Je prends un espace de la peau du modèle vivant, le monochrome apparait et je le transpose sur la toile. Je suis attentif et je découvre un spectateur qui ignore ce médium unique, cette couleur chair, mais, il désire la femme nue qui pose. Il a envie de ma muse, il la veut et il se l’approprie.
En entrant dans mon fantasme de façon nuisible, il s’en saisit, et à ce moment-là, il élimine mon rêve. Au départ, je lui suggère de contempler mon œuvre, sans plus. En volant mon illusion, il lui enlève la vie. Donc, à mon tour je tue la personne qui regarde mon tableau. Je l’ai alors supprimé et je suis enfin disponible pour accueillir une autre composition qui connaitra un destin identique.
La conception artistique, par la répétition du même avec le même, comme un retour sans fin me chavire. Elle m’incite tel Sisyphe à pousser éternellement mon rocher (brosser un tableau à l’infini) ou à remplir mon tonneau sans fond comme les danaïdes (je cherche l’unité à ma construction sans jamais y parvenir). C’est ma raison d’être, ma vie, mon ivresse.

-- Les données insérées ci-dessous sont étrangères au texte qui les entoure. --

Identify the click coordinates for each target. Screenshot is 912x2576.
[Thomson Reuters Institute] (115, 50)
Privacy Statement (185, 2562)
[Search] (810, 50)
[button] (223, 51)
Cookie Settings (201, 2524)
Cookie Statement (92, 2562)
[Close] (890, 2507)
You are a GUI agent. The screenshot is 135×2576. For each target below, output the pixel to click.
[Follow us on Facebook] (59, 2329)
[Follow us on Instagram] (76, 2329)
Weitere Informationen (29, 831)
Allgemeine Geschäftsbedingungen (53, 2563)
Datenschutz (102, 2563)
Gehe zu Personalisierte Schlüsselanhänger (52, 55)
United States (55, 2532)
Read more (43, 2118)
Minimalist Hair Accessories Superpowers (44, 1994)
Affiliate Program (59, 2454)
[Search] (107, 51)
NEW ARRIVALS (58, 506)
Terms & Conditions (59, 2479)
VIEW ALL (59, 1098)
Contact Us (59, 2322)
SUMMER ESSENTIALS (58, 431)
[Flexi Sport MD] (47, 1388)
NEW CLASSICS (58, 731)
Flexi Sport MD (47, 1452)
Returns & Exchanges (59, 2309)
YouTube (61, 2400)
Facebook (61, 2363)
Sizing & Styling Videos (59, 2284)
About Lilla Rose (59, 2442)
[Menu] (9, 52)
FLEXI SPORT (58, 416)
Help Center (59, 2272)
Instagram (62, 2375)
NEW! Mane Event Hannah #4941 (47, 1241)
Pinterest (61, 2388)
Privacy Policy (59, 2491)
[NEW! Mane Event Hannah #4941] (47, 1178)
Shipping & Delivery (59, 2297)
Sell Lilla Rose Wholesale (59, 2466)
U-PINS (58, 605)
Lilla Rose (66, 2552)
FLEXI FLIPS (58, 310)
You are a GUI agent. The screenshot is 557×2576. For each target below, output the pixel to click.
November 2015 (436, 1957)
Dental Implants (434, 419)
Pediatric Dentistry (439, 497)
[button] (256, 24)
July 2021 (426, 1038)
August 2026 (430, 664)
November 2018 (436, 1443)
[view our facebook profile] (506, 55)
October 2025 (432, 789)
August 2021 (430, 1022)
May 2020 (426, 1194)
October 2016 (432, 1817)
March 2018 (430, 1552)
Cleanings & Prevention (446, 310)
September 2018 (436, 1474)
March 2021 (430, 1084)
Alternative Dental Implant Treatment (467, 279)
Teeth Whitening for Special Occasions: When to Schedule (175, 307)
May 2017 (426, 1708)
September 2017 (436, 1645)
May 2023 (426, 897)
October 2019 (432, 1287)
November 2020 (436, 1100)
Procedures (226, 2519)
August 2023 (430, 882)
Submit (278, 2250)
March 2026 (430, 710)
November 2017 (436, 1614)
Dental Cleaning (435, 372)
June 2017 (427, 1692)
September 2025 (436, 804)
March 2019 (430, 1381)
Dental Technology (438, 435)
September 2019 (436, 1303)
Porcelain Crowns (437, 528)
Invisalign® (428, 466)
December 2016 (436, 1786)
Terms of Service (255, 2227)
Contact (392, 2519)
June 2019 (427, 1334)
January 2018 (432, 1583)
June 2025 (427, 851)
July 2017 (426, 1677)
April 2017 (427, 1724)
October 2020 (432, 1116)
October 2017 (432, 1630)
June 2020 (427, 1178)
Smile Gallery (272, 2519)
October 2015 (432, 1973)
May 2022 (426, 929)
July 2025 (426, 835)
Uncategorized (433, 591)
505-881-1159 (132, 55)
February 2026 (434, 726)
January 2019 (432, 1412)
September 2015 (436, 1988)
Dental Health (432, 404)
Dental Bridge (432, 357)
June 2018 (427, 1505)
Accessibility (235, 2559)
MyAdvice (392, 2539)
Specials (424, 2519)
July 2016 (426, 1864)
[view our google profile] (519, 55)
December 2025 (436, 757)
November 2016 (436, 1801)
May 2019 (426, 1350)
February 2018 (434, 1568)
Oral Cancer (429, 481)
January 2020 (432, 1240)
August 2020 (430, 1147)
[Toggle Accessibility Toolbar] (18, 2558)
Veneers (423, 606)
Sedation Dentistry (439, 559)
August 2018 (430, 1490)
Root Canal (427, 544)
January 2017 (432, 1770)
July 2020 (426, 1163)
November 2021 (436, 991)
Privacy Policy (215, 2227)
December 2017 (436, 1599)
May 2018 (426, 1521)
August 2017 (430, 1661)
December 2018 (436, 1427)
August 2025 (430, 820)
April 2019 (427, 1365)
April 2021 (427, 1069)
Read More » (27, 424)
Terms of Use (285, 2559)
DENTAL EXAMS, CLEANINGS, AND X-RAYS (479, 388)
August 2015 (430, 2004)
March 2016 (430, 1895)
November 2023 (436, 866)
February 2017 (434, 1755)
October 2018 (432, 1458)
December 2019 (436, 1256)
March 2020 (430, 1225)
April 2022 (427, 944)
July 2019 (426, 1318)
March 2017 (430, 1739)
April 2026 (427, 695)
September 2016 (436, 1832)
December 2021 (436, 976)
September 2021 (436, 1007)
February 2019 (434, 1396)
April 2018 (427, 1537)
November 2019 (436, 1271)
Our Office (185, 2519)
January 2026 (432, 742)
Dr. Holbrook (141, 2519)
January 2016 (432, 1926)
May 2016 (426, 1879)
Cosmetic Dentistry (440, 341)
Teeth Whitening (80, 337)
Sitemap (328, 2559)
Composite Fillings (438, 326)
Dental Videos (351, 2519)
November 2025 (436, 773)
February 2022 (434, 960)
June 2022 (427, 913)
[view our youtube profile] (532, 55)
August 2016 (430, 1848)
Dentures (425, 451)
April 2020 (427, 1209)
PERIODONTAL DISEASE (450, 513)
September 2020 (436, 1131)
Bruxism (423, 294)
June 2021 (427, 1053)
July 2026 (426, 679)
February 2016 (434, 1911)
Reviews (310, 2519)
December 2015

Ce qui revient a dire que lorsque je représente un monochrome, se développe en arrière fond toute une histoire contrastée qui rassemble des objets : le châssis, la peinture, les matériaux.., le modèle vivant (chez moi, toujours une femme), le sacrifié ; celui qui regarde ma toile qu’il faut que j’assassine : il peut atteindre et pénétrer mon fantasme. À cet instant, le spectateur qui a compris le sens de mon œuvre, signe son arrêt de mort. C’est un élu ! Parce qu’il est à la hauteur de mon abstraction, et qu’il s’en empare, il se rend condamnable. Son châtiment suprême est digne de son intelligence.